*Source data*
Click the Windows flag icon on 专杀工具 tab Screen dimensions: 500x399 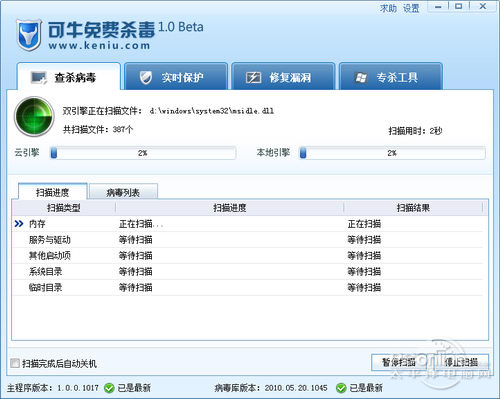(361, 78)
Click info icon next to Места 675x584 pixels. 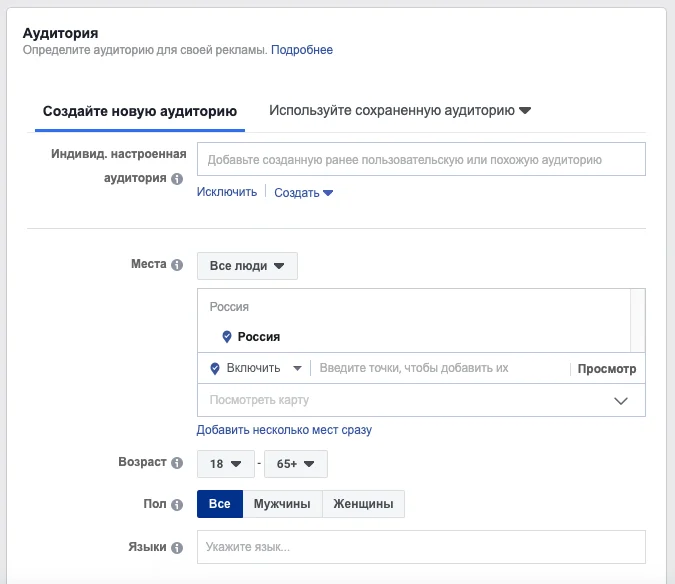click(x=177, y=265)
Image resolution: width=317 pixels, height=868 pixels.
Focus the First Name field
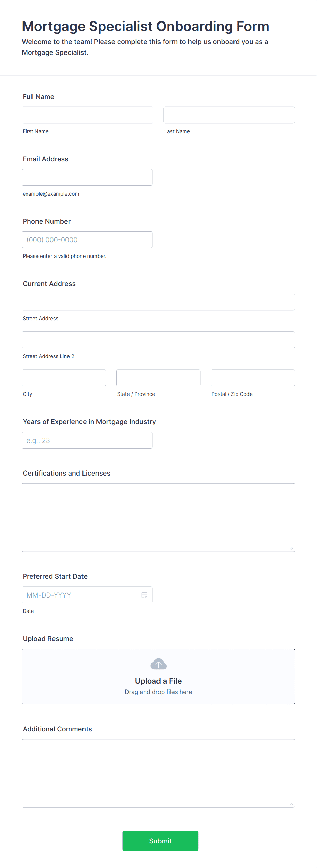click(88, 115)
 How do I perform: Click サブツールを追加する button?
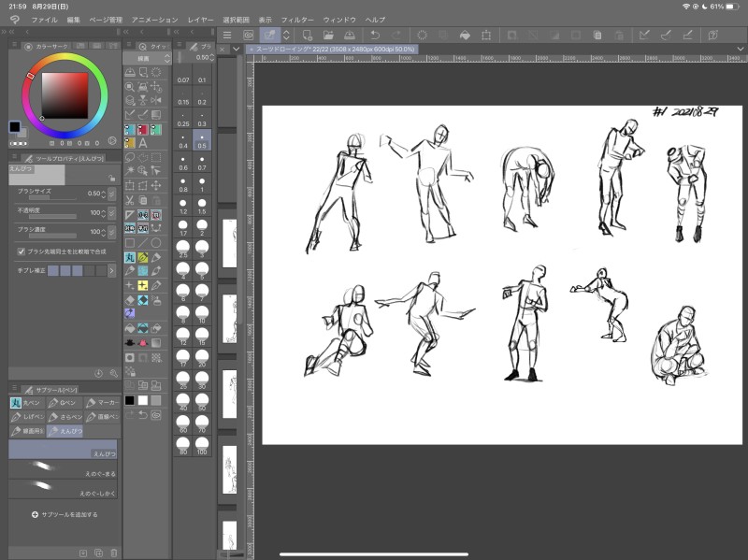point(64,514)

*Your instructions*
Restate verbatim the lines that begin at the one holding "Image resolution: width=317" and end at the last line of the material. Exclude pictures.

*Solution to this task*
Image resolution: width=317 pixels, height=868 pixels.
Focus the First Name field
click(88, 115)
 How do I perform: Click サブツールを追加する button?
point(64,514)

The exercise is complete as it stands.